AUFGABENSTELLUNG
Gib die Zeilen wortgetreu wieder. Beginne bei der Zeile mit „The width and height of the screenshot is (1456, 819). Identify“ und höre nach der Zeile mit „center [1376, 270].“ auf.

GEGEBENE INFORMATIONEN
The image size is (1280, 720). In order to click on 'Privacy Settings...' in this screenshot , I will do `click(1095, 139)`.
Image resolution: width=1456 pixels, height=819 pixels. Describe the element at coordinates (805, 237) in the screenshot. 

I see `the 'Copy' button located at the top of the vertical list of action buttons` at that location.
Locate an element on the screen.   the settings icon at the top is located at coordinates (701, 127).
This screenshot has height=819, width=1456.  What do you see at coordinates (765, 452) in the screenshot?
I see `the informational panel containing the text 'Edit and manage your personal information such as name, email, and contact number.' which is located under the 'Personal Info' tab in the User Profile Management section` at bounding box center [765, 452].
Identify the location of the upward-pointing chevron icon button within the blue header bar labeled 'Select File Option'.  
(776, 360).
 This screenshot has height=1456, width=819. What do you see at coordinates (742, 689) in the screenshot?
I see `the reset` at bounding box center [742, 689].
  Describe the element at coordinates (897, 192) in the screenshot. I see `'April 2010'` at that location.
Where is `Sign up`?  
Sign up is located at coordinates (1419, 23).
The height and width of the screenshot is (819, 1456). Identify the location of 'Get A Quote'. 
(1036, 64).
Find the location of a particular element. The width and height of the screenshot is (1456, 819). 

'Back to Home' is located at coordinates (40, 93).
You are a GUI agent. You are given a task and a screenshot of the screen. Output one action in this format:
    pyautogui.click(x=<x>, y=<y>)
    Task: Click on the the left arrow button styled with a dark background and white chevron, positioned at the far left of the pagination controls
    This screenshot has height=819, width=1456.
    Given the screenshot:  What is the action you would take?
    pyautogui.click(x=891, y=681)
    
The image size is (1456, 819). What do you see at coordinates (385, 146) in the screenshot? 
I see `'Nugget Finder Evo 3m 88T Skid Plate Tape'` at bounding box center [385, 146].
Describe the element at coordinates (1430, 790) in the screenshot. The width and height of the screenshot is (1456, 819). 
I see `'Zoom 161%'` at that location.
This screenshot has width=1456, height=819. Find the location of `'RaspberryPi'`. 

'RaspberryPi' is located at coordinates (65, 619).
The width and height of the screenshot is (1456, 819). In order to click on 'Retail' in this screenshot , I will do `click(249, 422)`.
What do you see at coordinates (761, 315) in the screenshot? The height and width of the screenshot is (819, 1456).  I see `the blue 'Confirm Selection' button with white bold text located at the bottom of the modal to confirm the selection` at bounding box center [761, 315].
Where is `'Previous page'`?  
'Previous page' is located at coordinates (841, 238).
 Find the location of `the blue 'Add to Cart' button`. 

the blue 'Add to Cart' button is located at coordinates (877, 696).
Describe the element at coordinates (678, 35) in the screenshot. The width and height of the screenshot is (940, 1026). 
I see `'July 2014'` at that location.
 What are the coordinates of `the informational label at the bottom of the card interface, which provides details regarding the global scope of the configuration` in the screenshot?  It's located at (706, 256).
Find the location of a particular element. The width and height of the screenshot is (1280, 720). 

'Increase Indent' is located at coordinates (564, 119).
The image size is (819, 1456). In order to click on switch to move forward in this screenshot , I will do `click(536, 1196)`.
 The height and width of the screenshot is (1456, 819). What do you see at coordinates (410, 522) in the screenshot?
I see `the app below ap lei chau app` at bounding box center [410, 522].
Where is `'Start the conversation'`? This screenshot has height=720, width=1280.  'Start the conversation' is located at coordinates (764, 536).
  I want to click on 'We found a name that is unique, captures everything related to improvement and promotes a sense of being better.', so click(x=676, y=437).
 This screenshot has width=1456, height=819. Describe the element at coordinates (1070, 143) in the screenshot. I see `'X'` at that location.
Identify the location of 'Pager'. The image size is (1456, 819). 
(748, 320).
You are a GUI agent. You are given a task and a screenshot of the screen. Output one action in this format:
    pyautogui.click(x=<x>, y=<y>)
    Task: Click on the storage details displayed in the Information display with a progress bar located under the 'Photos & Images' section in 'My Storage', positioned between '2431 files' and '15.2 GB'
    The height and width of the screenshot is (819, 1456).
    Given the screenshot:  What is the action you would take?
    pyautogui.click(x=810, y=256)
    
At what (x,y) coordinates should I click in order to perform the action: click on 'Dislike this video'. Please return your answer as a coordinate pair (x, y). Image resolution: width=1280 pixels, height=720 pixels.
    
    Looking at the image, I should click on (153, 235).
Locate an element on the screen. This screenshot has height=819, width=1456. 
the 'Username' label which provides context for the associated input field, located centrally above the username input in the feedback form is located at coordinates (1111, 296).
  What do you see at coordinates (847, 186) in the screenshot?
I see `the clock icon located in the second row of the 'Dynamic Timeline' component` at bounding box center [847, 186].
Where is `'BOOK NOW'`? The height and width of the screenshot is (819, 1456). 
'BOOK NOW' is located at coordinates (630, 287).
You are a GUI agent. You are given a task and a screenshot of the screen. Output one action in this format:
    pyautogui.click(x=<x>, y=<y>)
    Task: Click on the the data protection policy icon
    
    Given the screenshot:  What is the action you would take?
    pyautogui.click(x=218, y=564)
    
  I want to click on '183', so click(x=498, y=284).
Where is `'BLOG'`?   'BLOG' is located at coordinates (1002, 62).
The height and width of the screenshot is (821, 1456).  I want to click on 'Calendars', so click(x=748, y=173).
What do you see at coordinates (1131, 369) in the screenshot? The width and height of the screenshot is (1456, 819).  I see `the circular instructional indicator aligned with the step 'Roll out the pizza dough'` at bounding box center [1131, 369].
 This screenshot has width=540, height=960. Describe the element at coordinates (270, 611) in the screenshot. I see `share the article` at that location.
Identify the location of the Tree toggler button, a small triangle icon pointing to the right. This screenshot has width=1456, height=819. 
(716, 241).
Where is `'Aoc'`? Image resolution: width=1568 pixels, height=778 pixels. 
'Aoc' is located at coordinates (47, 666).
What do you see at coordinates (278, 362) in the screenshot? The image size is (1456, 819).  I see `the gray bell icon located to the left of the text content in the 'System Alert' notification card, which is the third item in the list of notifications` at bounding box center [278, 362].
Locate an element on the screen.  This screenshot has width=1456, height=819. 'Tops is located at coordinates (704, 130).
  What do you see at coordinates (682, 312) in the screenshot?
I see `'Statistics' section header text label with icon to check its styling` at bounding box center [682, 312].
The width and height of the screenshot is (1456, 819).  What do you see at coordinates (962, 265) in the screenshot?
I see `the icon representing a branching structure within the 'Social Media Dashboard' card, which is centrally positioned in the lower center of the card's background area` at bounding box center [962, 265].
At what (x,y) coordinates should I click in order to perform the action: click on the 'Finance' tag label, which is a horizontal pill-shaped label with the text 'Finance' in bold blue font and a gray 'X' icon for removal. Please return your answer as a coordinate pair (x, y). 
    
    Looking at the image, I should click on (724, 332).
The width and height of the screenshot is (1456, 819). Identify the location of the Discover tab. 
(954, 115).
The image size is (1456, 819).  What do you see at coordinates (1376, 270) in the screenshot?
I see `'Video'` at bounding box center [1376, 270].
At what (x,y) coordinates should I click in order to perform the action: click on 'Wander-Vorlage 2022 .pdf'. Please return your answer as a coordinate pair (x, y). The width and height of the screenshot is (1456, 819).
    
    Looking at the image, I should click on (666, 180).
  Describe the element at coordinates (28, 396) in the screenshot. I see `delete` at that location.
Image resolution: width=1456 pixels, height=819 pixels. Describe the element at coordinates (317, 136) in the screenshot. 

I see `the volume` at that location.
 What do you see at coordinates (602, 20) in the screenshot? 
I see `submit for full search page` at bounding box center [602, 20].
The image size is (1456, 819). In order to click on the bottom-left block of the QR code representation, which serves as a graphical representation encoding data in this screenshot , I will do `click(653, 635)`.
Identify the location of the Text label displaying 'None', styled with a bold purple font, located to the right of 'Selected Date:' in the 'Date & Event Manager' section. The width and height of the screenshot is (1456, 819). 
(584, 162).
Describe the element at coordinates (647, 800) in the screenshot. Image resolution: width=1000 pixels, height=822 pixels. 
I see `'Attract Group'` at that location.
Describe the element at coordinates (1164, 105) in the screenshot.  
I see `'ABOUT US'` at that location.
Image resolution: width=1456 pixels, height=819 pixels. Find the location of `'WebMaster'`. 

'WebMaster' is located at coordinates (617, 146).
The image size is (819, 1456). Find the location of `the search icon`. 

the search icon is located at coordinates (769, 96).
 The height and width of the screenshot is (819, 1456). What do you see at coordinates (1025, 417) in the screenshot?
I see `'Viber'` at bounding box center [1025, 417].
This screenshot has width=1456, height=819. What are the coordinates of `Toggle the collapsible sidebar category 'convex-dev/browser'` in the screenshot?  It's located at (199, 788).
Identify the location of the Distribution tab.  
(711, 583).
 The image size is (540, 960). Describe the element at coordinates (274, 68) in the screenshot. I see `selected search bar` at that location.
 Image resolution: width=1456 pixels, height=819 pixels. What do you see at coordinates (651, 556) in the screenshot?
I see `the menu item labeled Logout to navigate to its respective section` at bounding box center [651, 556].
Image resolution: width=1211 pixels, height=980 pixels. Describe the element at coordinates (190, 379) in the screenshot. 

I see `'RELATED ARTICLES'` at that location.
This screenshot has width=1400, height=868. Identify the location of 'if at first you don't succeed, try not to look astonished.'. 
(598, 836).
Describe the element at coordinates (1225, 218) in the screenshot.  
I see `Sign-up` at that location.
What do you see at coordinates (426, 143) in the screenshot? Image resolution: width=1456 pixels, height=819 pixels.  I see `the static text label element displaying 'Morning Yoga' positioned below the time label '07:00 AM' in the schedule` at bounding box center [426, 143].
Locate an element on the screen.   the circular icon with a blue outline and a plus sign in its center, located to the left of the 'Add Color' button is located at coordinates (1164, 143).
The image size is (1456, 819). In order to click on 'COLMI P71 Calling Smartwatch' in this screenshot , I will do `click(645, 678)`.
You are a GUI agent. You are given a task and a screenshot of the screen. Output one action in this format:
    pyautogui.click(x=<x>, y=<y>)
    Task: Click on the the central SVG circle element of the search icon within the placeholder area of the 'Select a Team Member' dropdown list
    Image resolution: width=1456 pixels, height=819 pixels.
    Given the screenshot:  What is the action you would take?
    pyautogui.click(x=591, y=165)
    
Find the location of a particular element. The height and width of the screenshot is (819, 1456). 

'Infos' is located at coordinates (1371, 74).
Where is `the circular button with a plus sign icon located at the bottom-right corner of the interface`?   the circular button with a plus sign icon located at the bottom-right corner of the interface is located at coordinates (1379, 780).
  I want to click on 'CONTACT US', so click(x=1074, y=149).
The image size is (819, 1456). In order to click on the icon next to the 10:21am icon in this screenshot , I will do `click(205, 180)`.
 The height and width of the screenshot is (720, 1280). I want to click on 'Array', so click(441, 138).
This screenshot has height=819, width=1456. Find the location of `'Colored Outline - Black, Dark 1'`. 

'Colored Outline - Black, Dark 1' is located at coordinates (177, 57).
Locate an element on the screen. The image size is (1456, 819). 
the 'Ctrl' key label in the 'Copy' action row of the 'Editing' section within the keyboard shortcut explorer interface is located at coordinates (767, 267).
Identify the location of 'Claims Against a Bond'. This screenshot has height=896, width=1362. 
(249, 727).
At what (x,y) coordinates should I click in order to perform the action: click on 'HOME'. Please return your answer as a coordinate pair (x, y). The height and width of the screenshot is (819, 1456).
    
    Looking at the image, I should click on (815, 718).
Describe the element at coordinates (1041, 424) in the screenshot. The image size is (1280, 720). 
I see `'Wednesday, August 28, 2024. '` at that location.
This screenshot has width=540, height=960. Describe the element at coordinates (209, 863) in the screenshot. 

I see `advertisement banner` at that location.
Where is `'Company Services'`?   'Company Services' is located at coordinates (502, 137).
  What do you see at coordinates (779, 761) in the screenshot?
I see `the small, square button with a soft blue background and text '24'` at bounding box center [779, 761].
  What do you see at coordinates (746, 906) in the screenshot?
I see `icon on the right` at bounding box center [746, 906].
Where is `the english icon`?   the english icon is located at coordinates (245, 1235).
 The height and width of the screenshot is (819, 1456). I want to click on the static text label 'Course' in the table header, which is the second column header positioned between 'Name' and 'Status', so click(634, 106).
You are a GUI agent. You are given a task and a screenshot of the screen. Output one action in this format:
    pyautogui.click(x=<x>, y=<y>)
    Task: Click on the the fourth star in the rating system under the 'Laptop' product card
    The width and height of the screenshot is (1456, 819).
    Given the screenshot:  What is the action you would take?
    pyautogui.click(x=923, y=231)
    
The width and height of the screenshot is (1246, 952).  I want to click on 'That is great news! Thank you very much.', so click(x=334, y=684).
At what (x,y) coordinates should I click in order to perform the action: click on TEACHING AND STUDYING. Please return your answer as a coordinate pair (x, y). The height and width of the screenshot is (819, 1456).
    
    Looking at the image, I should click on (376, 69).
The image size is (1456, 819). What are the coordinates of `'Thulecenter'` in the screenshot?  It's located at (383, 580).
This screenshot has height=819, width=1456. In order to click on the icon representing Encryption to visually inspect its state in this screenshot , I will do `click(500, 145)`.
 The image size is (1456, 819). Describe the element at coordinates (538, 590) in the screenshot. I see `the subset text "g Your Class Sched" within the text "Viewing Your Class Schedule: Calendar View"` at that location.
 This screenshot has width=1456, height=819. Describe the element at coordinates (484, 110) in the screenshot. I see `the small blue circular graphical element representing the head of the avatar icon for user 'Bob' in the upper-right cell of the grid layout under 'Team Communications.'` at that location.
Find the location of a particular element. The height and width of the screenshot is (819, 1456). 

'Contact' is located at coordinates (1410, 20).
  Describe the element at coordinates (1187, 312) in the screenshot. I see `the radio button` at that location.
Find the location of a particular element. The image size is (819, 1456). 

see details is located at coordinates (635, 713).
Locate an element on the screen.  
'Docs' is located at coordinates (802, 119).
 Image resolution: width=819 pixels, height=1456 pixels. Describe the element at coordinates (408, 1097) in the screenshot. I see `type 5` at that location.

LÖSUNG
The width and height of the screenshot is (1456, 819). Identify the location of the Discover tab. 
(954, 115).
The image size is (1456, 819).  What do you see at coordinates (1376, 270) in the screenshot?
I see `'Video'` at bounding box center [1376, 270].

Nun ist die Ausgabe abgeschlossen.